Thanks man. Not difficult to do, I know.
BTW, blogger's stuffed up for the moment, so I have been unable to add a links section to your blog, and evanst who's doing their own Chatham work.
Not a bit to do with my morbid fear that admitting any other Chatham sites exist might grant the Emperor even more power...
As long as those sites are taking the p*** he's losing power. Remember that every single person that reads this blog prefers it to Sparas.
You're right, johnstone. You're a tonic.
Oh well, better update the wiki page.
Thanks.
Have you seen the final 2 episodes of the Chatham Adventures yet?
Actually, no. I wanted to tune into Family of Crud, but my computer has decided that it is no common slut and everything to do with youtube must take the same amount of time as your average dinner, movie and romantic evening.
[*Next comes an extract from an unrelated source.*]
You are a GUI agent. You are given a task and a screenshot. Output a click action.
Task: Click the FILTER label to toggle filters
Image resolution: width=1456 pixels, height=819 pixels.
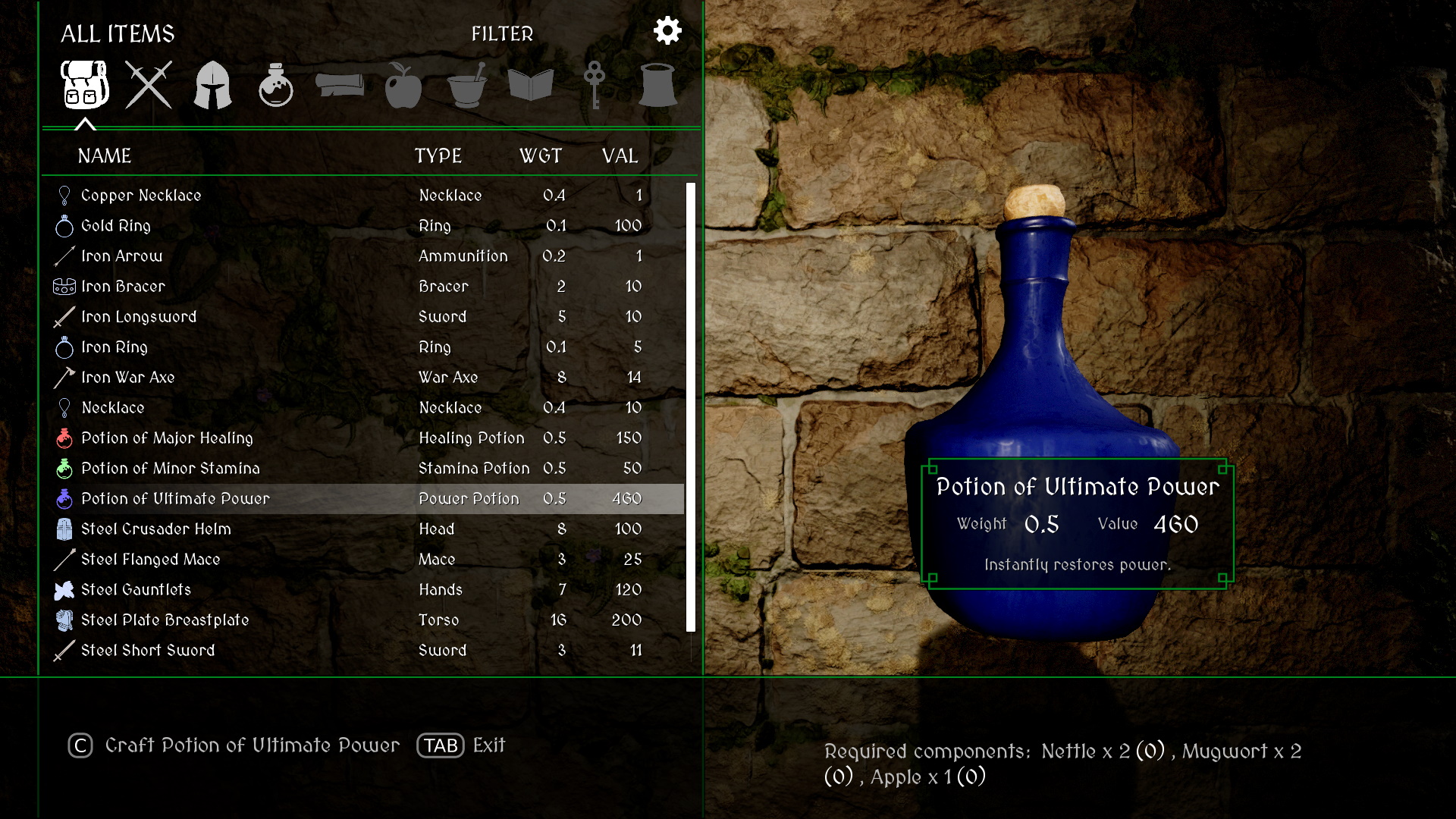(503, 33)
Still, on the bright side, I know a lovely site can download the films onto disc for me.
But surely having a DVD of Ben Chatham adventures... would that not be the ULTIMATE defeat for one such as I?
...
Who cares? I'll do it anyway.
I hope you enjoy it. I was very pleased with what I did at the end :D
But surely having a DVD of Ben Chatham adventures... would that not be the ULTIMATE defeat for one such as I?
Considering it's not Sparacus' stories recorded by the BBC I'd say you're safe, especially if you make me a copy...
Cameron
YOA. I'm doing a second series of Chatham adventures. Would you like to write an episode?
Hmmm. Have to admit, after filling this blog with more Chatham hate that both versions of the OG forum combined, I don't really have much left to say about him.
But if one of my spoofs were to be adapted, I think Conscience would be a good bet.